[ovs-dev] [RFC upstream PATCH 1/4] GRE: Allow multiple GREPROTO_CISCO protocol handlers.
Pravin B Shelar
pshelar at nicira.com
Wed Sep 26 23:34:35 UTC 2012
Currently only one protocol handler of GREPROTO_CISCO protocol
is allowed. Soon we will have ovs tunnel registering for same protocol
as GRE device.
Following patch extends GRE de-multiplexer so that it can multiple GRE
modules can register GRE protocol handler.
Signed-off-by: Pravin B Shelar <pshelar at nicira.com>
---
include/net/gre.h | 12 +++
include/net/ipip.h | 9 ++
net/ipv4/gre.c | 281 ++++++++++++++++++++++++++++++++++++++++++++++++++++
net/ipv4/ip_gre.c | 139 ++++----------------------
4 files changed, 323 insertions(+), 118 deletions(-)

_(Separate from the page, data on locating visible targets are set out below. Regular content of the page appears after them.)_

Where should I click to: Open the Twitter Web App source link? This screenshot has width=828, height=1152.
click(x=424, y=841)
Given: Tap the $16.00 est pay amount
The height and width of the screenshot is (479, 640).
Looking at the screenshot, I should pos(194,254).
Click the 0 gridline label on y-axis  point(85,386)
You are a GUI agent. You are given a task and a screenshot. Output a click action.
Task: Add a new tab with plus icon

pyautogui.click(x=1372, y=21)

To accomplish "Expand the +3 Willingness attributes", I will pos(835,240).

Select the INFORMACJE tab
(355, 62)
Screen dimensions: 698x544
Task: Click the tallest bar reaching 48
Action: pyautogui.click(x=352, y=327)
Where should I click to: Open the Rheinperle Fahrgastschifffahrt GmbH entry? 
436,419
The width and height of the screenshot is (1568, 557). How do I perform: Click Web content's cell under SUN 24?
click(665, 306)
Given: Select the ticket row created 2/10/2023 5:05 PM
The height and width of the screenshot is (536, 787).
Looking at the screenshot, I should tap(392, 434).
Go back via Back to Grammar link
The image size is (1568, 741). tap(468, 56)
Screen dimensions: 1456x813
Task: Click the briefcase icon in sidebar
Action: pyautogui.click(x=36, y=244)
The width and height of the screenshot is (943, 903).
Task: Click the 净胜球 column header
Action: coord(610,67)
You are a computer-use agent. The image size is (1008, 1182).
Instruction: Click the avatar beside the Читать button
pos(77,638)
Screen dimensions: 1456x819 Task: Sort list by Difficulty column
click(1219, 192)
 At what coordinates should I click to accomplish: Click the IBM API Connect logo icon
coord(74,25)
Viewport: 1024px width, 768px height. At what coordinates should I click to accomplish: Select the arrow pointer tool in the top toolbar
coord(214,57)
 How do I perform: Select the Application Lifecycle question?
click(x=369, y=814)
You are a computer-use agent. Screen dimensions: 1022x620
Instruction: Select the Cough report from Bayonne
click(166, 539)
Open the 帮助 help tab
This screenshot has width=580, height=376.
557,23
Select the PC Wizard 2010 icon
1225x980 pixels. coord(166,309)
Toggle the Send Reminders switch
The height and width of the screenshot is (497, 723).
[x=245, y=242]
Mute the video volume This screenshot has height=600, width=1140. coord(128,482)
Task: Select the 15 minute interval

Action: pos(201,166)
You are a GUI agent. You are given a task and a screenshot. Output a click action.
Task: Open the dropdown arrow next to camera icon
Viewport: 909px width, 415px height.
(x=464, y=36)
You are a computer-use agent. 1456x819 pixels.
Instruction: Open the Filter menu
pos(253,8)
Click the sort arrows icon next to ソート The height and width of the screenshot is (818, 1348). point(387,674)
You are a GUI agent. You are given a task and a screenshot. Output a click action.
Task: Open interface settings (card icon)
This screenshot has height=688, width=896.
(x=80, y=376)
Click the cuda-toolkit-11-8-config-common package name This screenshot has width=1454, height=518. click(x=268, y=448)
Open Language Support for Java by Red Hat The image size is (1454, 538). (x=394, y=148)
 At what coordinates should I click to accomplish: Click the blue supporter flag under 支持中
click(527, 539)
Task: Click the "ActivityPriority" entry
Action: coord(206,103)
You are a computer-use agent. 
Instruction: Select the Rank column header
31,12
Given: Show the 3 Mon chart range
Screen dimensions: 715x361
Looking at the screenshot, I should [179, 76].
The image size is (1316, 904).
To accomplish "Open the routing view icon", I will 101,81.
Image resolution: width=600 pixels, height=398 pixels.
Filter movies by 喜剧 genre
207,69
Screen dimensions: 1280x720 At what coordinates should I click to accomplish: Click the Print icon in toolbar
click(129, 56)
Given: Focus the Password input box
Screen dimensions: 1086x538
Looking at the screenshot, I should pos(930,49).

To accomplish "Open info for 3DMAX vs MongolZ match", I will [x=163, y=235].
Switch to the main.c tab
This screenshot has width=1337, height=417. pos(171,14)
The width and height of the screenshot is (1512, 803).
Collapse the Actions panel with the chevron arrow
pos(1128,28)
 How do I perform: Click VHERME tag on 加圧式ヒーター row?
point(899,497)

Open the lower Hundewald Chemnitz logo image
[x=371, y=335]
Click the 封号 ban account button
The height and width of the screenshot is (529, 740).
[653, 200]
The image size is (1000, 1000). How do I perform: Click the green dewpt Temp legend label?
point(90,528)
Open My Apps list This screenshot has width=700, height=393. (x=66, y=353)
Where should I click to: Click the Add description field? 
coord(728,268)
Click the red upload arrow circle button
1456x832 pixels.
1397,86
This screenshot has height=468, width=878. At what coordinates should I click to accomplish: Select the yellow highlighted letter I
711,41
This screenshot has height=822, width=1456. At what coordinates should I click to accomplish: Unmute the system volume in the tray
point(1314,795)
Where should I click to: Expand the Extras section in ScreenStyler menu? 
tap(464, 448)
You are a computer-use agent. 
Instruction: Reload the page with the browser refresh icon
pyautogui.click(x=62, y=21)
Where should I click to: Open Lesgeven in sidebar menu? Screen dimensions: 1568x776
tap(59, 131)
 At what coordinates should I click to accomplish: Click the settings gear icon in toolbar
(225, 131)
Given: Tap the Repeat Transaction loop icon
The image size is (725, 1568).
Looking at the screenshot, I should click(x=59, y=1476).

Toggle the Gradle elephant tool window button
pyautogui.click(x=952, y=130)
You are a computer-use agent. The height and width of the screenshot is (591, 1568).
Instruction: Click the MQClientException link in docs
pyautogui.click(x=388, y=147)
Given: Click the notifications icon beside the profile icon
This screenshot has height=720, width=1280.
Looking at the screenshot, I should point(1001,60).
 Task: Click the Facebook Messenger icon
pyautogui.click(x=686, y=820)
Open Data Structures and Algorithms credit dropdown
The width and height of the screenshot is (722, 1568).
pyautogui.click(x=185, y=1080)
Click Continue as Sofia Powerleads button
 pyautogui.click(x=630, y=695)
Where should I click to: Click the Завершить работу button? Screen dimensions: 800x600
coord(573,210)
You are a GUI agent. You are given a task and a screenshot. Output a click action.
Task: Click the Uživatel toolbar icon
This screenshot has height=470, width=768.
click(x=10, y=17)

diff --git a/include/net/gre.h b/include/net/gre.h
index 8266547..82e9276 100644
--- a/include/net/gre.h
+++ b/include/net/gre.h
@@ -2,6 +2,7 @@
#define __LINUX_GRE_H
#include <linux/skbuff.h>
+#include <net/ipip.h>
#define GREPROTO_CISCO 0
#define GREPROTO_PPTP 1
@@ -15,4 +16,15 @@ struct gre_protocol {
int gre_add_protocol(const struct gre_protocol *proto, u8 version);
int gre_del_protocol(const struct gre_protocol *proto, u8 version);
+struct gre_protocol_v0 {
+ int (*handler)(struct sk_buff *skb, struct tnl_ptk_info *tpi);
+ int (*err_handler)(struct sk_buff *skb, u32 info,
+ struct tnl_ptk_info *tpi);
+};
+
+int gre_add_protocol_v0(const struct gre_protocol_v0 *proto, u8 priority);
+int gre_del_protocol_v0(const struct gre_protocol_v0 *proto, u8 priority);
+void build_gre_header(struct sk_buff *skb, int hlen, __be16 flags,
+ __be16 proto, __be32 key, u32 seqno);
+
#endif
diff --git a/include/net/ipip.h b/include/net/ipip.h
index a93cf6d..4b77671 100644
--- a/include/net/ipip.h
+++ b/include/net/ipip.h
@@ -38,6 +38,15 @@ struct ip_tunnel {
unsigned int prl_count; /* # of entries in PRL */
};
+struct tnl_ptk_info {
+ __be16 flags;
+ __be16 proto;
+ __be32 key;
+ __be32 seq;
+ int hdr_len;
+ __be16 csum;
+};
+
struct ip_tunnel_prl_entry {
struct ip_tunnel_prl_entry __rcu *next;
__be32 addr;
diff --git a/net/ipv4/gre.c b/net/ipv4/gre.c
index 42a4910..2c384c7 100644
--- a/net/ipv4/gre.c
+++ b/net/ipv4/gre.c
@@ -16,15 +16,27 @@
#include <linux/kernel.h>
#include <linux/kmod.h>
#include <linux/skbuff.h>
+#include <linux/if.h>
+#include <linux/icmp.h>
#include <linux/in.h>
#include <linux/ip.h>
+#include <linux/if_tunnel.h>
#include <linux/netdevice.h>
#include <linux/spinlock.h>
#include <net/protocol.h>
#include <net/gre.h>
+#include <net/icmp.h>
+#define GREPROTO_V0_MAX 2
+#define GRE_HEADER_SECTION 4
+
+struct gre_base_hdr {
+ __be16 flags;
+ __be16 protocol;
+};
static const struct gre_protocol __rcu *gre_proto[GREPROTO_MAX] __read_mostly;
+static const struct gre_protocol_v0 __rcu *gre_proto_v0[GREPROTO_V0_MAX] __read_mostly;
static DEFINE_SPINLOCK(gre_proto_lock);
int gre_add_protocol(const struct gre_protocol *proto, u8 version)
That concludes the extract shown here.